Can someone help vectorise this matlab loop?

i am trying to learn how to vectorise matlab loops, so im just doing a few small examples.
here is the standard loop i am trying to vectorise:
function output = moving_avg(input, N)
output = [];
for n = N:length(input) % iterate over y vector
summation = 0;
for ii = n-(N-1):n % iterate over x vector N times
summation += input(ii);
endfor
output(n) = summation/N;
endfor
endfunction
i have been able to vectorise one loop, but cant work out what to do with the second loop. here is where i have got to so far:
function output = moving_avg(input, N)
output = [];
for n = N:length(input) % iterate over y vector
output(n) = mean(input(n-(N-1):n));
endfor
endfunction
can someone help me simplify it further?
EDIT:
the input is just a one dimensional vector and probably maximum 100 data points. N is a single integer, less than the size of the input (typically probably around 5)

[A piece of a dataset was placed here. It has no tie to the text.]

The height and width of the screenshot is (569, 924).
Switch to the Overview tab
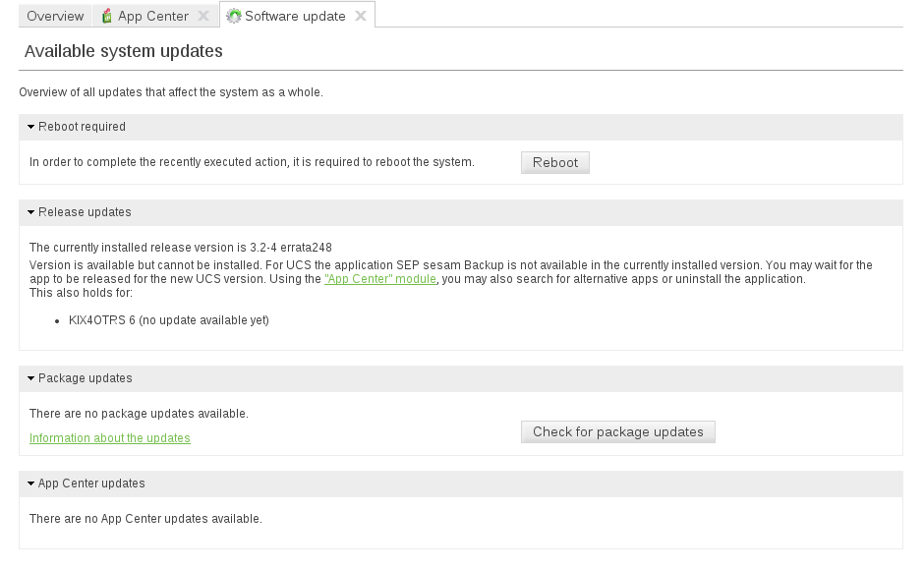[x=55, y=16]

i don't actually intend to use it for any particular application, it was just a simple nested loop that i thought would be good to use to learn about vectorisation..

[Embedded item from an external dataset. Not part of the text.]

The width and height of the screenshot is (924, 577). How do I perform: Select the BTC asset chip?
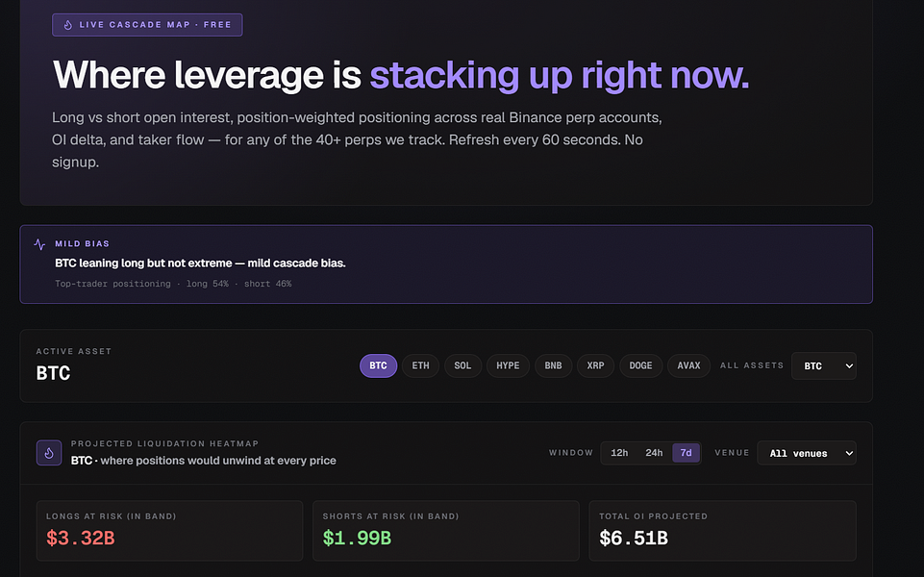click(378, 365)
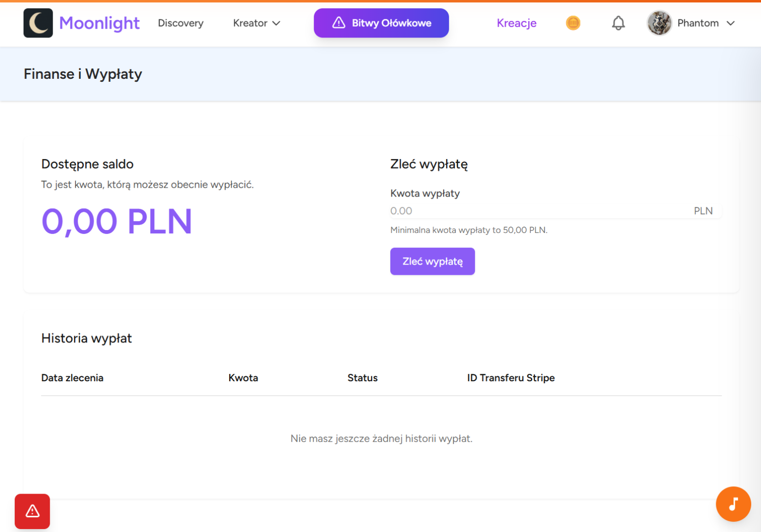Viewport: 761px width, 532px height.
Task: Click the Status column header
Action: coord(362,378)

Seems like you are performing convolution operation there. So, just use conv -
output = zeros(size(input1))
output(N:end) = conv(input1,ones(1,N),'valid')./N
Please note that I have replaced the variable name input with input1, as input is already used as the name of a built-in function in MATLAB, so it's a good practice to avoid such conflicts.
Generic case: For a general case scenario, you can look into bsxfun to create such groups and then choose your operation that you intend to perform at the final stage. Here's how such a code would look like for sliding/moving average operation -
%// Create groups of indices for each sliding interval of length N
idx = bsxfun(#plus,[1:N]',[0:numel(input1)-N]) %//'
%// Index into input1 with those indices to get grouped elements from it along columns
input1_indexed = input1(idx)
%// Finally, choose the operation you intend to perform and apply along the
%// columns. In this case, you are doing average, so use mean(...,1).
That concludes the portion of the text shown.